9. What was the outcome of activity?
On February 5, we gave a shock to the Obama and Clinton staffers, gained media coverage and effectively expressed our message. On March 15, we kept Chevron from moving oil into or out of its refinery for half a day. Twenty-five people were arrested. Connections with local community groups were forged and strengthened.  We received a lot of media coverage. On March 19, 165 people were arrested, we reached out to thousands of bystanders and workers, we received a tremendous amount of overwhelmingly positive media coverage and brought direct action back into the anti-war mix in the SF Bay Area

10. What did you learn from this activity?
We learned that mobilizing for mass direct action can still be done, but that even a different approach – from permitted marches to direct action – does not dramatically affect turnout.

11: What influenced the decisions you made in creating this activity? (be specific)
The sense among those who first started contemplating this activity was that this war has been going on for five years. We need to do something bigger and more spectacular than usual and hopefully breathe more life into the anti-war movement.  Decentralized direct action was a way to do that.

12. How do you measure success for this activity?
We didn’t set a particular measure for success. However, we were concerned that we would put all this effort into organizing these actions and no one would come, thus making it a failure. However, people did come out by the hundreds and nearly everyone – whether via unpermitted march or lockdown – took part in direct action.  We shut Chevron down on both March 15 and 19 and garnered tremendous media coverage. Overall, though we did not have a measure for success, the general feel is that the actions were successful.
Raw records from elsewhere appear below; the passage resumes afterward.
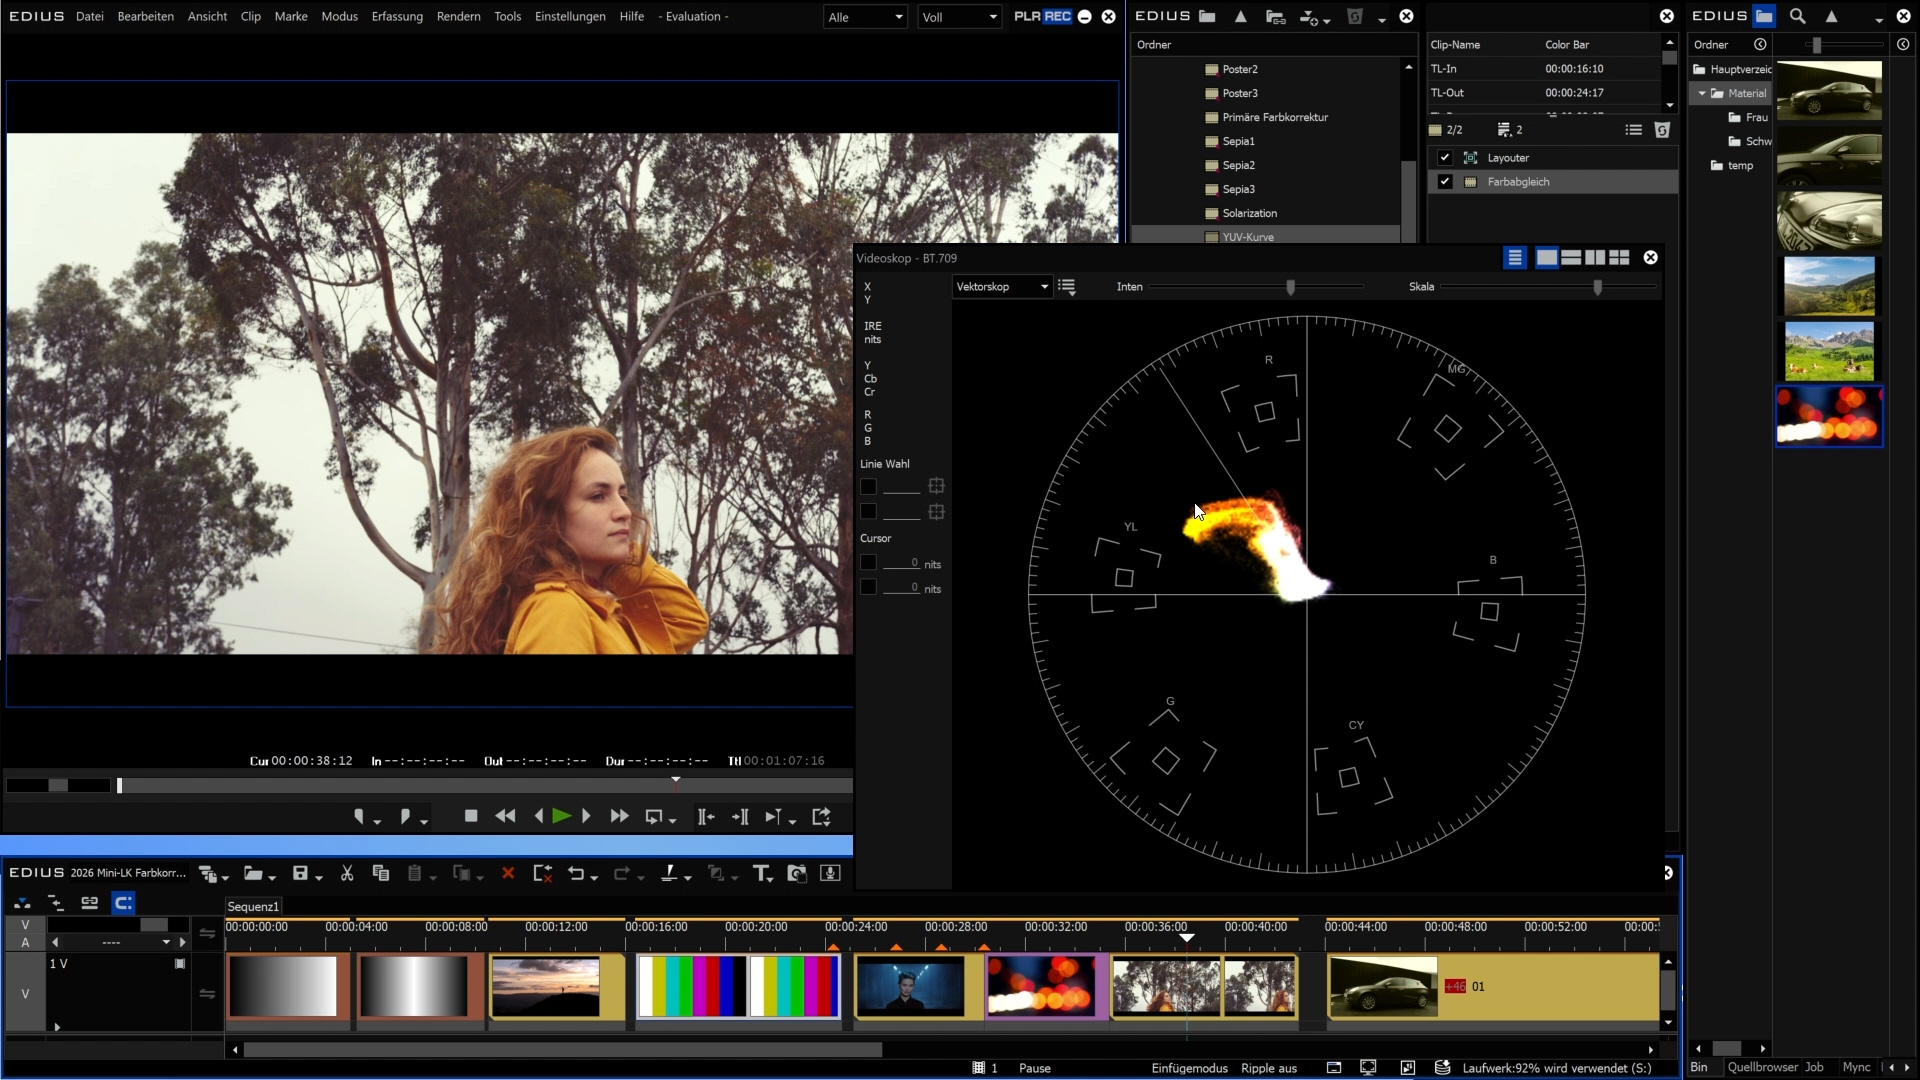Set In point marker icon
The image size is (1920, 1080).
coord(360,817)
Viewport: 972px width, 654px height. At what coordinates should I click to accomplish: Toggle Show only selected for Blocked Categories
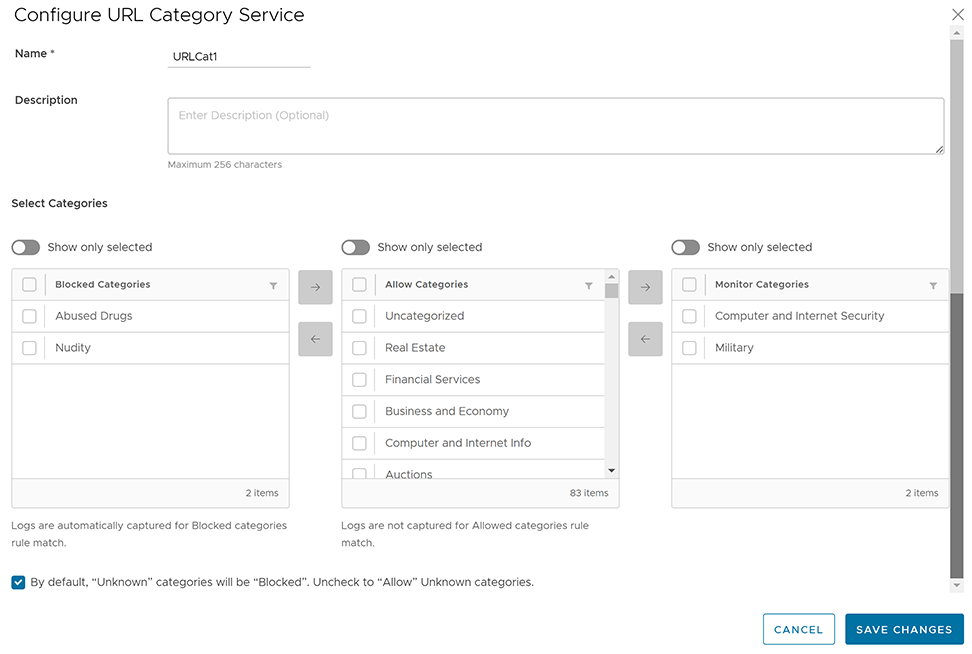coord(26,247)
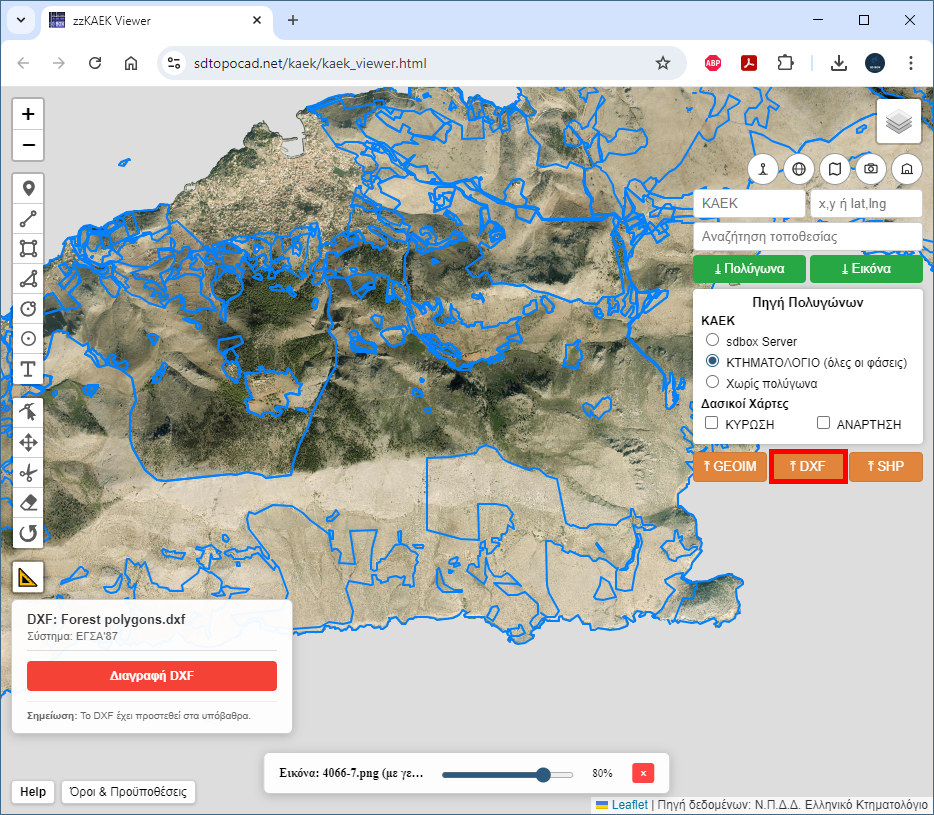Open Chrome tab search dropdown arrow
The width and height of the screenshot is (934, 815).
point(21,20)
13: In order to continue and be successful with this or other related activities, what would you do or need? (Be specific: is it a question of tools, more people, concepts, lock boxes, training, cultural change.)
To continue and be successful, we could use a few things. Simple ones are a better website and fiscal sponsorship, which would facilitate our organizing and fundraising efforts. Another is more people to participate both as active organizers and day-of participants. The final, and largest, would be an effort to de-mystify direct action and make it more accessible and acceptable. We held direct action and know your rights trainings, provided support and ideas, but many people felt intimidated by our asking them to pick a location and plan an action.